It’s been a year of discovery. I’ve been finding what’s important and myself. The past year as really made me see that I am meant to be her mother and I love being her mother. Before I had her, I never got a feeling of “this is where I’m meant to be” as strongly as I do each and every day with her.
It’s been a year of thanks. After our first pregnancy that ended in miscarriage, I was terrified. I didn’t know if I would ever get pregnant. My entire second pregnancy I was scared. I tried to enjoy it, but it didn’t feel real as what if something happened? She didn’t feel real until she entered the room and then life was magnificent. Then, I started worrying about SIDs, if she’s safe at daycare, if she’s eating enough, and all other normal mom worries. I’m thankful I was able to have those worries as not every Mom gets a happy ending. So I’ve been thankful and gave thanks as I’ve prayed for this wonderful little girl who lights up my life and I can’t wait to see grow up. I’m grateful and thankful for each and every day. I’ve learned to put my phone down and enjoy the moment more. Enjoy watching this wonderful girl discover, grow, fall down, pick herself back up and try again.

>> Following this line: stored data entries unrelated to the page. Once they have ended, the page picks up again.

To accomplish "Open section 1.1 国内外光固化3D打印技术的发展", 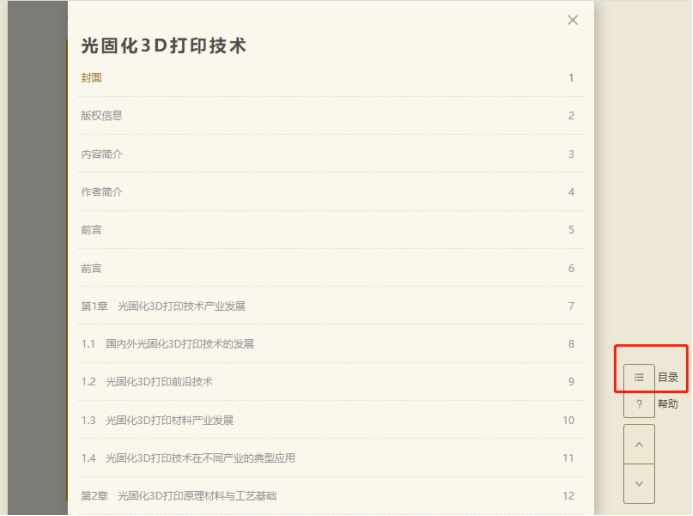I will 167,344.

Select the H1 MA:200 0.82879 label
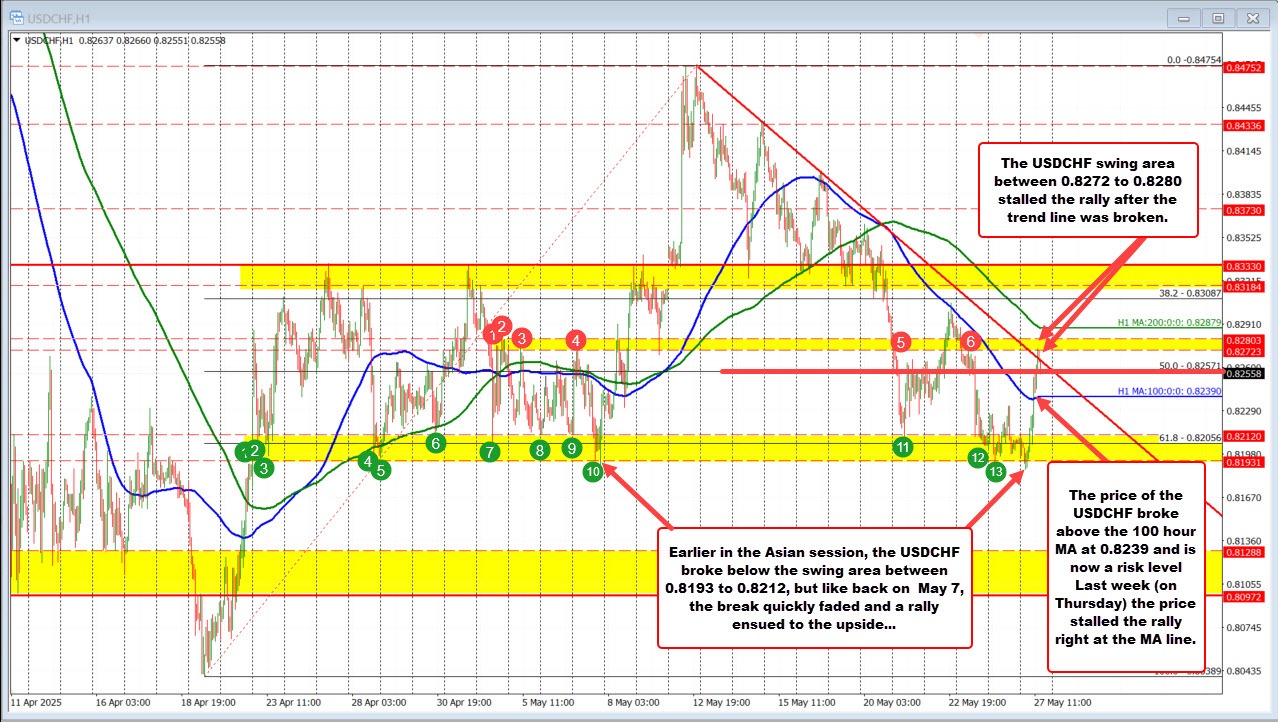pos(1168,323)
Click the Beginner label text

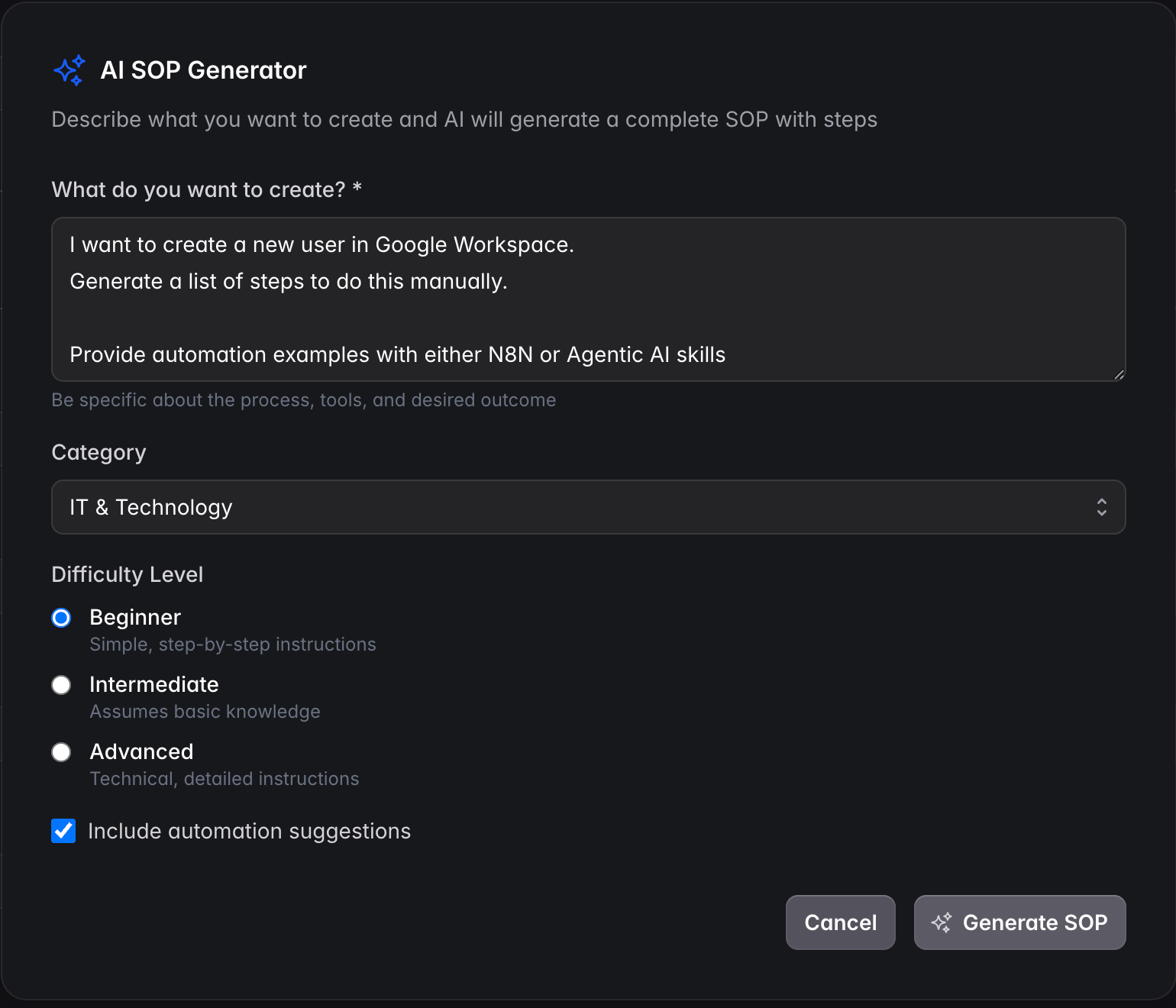135,617
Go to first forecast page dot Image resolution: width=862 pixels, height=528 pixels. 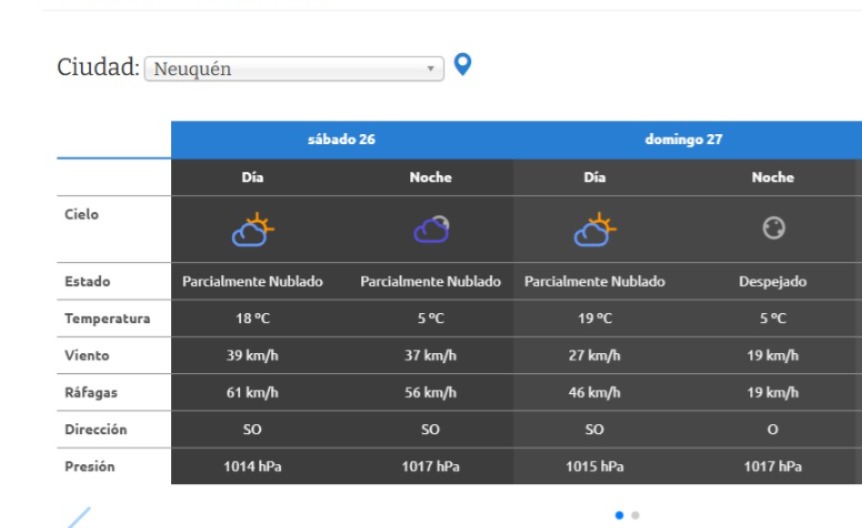point(619,515)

I hope I am lucky enough to see her grandchildren someday as that’s a wonderful thought. Happy Birthday Eve Sweet Darling Girl. Here’s to a wonderful second year and many many more. I won’t mind if you let me sleep past 2:12 a.m. tonight when you made your appearance and screamed for the next two hours as you didn’t know what happened or where you were. However, if you want to relive those moments and get Mama cuddles, go ahead and wake me up. I’d be happy to hold you.